### Work required
Entries follow. Give back exactly the lines starting at the one containing "Reload the page in the browser" and ending at the one containing "Click the Reports sidebar icon", and no other lines.

### Material shown
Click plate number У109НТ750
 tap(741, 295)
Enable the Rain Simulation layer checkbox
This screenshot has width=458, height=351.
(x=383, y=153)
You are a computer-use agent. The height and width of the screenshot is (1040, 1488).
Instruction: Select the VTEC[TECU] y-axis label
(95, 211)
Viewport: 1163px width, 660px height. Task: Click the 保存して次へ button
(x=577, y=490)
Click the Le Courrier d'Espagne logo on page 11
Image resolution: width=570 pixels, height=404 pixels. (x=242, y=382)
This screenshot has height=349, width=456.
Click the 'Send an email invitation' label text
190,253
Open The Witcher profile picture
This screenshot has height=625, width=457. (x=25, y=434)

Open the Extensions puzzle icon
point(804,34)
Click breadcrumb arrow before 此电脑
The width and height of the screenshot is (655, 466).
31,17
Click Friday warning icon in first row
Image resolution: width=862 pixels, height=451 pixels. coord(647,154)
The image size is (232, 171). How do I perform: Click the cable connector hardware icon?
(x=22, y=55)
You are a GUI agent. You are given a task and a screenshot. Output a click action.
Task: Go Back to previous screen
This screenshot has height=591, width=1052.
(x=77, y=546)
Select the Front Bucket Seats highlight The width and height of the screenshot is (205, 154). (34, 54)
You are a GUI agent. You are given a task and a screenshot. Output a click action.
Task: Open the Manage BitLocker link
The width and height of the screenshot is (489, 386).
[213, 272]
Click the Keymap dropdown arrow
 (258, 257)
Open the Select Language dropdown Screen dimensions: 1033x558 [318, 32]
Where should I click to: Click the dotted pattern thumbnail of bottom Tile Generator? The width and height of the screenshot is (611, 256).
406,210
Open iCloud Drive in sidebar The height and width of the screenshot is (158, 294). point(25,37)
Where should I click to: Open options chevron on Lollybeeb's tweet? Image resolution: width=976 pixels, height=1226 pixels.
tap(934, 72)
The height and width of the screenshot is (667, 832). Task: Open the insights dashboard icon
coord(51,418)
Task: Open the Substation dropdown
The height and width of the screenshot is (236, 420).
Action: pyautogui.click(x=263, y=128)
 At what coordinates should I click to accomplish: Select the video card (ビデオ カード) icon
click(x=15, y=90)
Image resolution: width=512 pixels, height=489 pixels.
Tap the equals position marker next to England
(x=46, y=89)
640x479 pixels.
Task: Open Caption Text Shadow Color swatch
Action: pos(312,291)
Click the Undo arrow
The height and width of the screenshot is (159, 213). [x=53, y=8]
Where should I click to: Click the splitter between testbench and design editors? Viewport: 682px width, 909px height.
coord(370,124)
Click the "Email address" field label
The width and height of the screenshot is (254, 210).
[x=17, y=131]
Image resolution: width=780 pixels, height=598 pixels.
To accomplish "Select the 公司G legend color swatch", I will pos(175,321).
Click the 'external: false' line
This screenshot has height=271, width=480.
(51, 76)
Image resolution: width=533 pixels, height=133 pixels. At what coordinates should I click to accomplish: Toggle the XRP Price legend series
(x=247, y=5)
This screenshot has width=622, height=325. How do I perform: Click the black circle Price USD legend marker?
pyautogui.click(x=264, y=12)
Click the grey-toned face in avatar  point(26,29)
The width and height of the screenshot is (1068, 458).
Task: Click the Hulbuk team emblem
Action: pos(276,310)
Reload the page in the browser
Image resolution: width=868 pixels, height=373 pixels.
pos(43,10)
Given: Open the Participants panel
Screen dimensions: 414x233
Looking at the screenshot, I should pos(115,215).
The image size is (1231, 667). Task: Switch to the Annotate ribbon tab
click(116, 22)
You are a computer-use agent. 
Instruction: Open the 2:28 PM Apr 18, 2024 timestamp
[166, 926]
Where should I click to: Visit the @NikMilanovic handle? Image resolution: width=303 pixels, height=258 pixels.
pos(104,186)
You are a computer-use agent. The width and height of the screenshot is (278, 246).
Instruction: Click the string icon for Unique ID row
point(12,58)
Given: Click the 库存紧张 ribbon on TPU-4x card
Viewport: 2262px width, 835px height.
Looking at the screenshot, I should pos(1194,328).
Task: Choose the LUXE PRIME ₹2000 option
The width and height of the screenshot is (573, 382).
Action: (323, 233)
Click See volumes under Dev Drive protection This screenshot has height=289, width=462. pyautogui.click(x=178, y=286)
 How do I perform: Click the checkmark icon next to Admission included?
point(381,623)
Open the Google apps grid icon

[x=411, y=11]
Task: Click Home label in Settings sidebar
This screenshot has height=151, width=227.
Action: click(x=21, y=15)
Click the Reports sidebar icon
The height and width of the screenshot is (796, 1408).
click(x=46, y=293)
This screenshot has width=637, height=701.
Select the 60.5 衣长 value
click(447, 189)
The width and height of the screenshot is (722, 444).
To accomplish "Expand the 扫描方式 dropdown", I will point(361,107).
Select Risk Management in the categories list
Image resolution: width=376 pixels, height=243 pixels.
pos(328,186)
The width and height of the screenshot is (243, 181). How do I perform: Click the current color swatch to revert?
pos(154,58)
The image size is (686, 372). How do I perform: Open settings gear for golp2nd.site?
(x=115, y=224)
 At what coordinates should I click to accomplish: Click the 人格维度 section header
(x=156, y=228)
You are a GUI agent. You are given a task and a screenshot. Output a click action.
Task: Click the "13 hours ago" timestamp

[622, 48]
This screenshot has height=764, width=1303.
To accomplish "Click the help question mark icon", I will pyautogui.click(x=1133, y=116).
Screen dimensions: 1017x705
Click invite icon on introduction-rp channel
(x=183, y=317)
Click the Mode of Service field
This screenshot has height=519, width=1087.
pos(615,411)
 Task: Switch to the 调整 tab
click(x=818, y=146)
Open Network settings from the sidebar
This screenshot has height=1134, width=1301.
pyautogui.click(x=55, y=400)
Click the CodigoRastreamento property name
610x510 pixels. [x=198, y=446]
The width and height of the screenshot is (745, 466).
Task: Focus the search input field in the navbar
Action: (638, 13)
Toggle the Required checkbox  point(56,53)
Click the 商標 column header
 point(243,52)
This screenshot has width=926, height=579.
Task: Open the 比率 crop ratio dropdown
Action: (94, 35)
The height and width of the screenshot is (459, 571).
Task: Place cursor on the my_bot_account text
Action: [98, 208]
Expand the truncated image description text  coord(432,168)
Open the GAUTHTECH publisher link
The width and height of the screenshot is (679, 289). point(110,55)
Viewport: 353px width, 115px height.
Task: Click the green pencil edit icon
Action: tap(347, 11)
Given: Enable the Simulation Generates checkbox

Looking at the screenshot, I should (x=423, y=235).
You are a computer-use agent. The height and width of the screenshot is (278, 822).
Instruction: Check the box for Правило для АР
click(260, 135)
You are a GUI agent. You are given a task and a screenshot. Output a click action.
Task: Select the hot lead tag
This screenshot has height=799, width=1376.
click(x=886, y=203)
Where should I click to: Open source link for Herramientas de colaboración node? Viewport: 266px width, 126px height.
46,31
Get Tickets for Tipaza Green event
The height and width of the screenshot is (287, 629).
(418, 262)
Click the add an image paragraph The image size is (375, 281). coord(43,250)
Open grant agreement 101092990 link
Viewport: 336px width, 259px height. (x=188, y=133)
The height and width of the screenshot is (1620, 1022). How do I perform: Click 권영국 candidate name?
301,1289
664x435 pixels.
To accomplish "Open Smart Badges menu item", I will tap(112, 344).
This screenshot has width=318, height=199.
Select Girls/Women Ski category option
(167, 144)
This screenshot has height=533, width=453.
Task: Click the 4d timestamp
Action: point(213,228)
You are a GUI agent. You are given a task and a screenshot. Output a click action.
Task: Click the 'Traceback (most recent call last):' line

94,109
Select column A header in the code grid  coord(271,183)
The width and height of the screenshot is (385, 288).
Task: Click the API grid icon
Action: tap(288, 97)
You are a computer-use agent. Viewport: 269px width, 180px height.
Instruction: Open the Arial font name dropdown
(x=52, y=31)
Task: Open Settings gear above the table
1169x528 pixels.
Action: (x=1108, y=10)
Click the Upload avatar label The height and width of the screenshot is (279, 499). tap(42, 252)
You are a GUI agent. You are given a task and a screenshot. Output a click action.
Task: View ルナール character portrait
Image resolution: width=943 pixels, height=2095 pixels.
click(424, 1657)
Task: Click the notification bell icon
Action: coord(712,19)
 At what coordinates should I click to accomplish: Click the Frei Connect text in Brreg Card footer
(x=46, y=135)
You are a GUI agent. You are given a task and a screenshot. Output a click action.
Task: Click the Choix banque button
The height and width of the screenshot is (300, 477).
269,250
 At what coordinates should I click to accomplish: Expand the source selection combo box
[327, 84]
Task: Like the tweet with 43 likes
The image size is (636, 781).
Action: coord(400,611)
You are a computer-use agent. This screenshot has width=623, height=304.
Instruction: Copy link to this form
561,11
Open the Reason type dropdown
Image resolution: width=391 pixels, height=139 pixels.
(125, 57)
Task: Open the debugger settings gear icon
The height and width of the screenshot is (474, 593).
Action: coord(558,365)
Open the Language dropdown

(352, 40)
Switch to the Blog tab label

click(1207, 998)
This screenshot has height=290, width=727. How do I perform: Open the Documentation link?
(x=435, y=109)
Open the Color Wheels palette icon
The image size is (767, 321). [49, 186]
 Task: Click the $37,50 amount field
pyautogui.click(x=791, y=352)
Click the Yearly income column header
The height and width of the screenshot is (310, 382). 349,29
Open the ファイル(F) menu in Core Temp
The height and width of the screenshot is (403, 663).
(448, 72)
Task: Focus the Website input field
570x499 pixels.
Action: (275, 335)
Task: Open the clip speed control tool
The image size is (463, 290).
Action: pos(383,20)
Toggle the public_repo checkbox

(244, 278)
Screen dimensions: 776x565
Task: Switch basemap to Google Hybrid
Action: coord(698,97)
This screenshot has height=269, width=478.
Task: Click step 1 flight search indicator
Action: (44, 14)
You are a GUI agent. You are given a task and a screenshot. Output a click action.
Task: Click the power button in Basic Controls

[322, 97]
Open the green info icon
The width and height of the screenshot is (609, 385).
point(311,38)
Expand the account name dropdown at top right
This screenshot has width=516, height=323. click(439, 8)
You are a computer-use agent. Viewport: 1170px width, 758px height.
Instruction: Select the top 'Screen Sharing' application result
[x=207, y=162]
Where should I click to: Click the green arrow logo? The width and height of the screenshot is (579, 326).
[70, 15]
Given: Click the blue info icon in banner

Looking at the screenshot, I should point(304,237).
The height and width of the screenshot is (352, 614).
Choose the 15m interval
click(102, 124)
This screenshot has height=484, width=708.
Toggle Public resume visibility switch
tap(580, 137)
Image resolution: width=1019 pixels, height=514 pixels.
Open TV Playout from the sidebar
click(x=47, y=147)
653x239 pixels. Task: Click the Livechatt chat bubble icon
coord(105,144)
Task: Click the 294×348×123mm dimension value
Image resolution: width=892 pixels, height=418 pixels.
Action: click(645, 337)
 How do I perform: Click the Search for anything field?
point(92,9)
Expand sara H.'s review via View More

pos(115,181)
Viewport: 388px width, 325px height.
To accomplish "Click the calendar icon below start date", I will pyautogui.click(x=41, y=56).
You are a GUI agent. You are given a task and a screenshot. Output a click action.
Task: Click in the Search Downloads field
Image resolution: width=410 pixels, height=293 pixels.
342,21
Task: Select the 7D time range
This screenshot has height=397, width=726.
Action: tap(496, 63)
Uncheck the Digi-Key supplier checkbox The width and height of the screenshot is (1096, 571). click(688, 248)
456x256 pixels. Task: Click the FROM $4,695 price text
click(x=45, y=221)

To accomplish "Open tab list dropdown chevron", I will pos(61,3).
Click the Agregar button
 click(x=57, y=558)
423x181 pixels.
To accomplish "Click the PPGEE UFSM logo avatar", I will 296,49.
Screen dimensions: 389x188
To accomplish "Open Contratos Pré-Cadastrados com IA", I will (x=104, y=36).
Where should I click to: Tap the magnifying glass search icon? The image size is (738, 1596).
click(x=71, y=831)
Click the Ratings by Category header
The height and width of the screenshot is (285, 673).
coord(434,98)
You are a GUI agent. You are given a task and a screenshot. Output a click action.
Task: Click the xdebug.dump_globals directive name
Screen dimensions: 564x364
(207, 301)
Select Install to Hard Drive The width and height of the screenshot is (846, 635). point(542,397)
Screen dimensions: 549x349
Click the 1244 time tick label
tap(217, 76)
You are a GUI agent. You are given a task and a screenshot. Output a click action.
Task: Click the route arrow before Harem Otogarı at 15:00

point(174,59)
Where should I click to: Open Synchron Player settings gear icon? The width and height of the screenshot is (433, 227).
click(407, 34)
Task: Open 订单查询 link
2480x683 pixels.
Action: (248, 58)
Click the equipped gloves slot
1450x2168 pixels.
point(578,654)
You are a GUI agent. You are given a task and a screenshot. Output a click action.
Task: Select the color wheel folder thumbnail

### Written reply
Reload the page in the browser
Image resolution: width=868 pixels, height=373 pixels.
pos(43,10)
Given: Open the Participants panel
Screen dimensions: 414x233
Looking at the screenshot, I should pos(115,215).
The image size is (1231, 667). Task: Switch to the Annotate ribbon tab
click(116, 22)
You are a computer-use agent. 
Instruction: Open the 2:28 PM Apr 18, 2024 timestamp
[166, 926]
Where should I click to: Visit the @NikMilanovic handle? Image resolution: width=303 pixels, height=258 pixels.
pos(104,186)
You are a computer-use agent. The width and height of the screenshot is (278, 246).
Instruction: Click the string icon for Unique ID row
point(12,58)
Given: Click the 库存紧张 ribbon on TPU-4x card
Viewport: 2262px width, 835px height.
Looking at the screenshot, I should pos(1194,328).
Task: Choose the LUXE PRIME ₹2000 option
The width and height of the screenshot is (573, 382).
Action: (323, 233)
Click See volumes under Dev Drive protection This screenshot has height=289, width=462. pyautogui.click(x=178, y=286)
 How do I perform: Click the checkmark icon next to Admission included?
point(381,623)
Open the Google apps grid icon

[x=411, y=11]
Task: Click Home label in Settings sidebar
This screenshot has height=151, width=227.
Action: click(x=21, y=15)
Click the Reports sidebar icon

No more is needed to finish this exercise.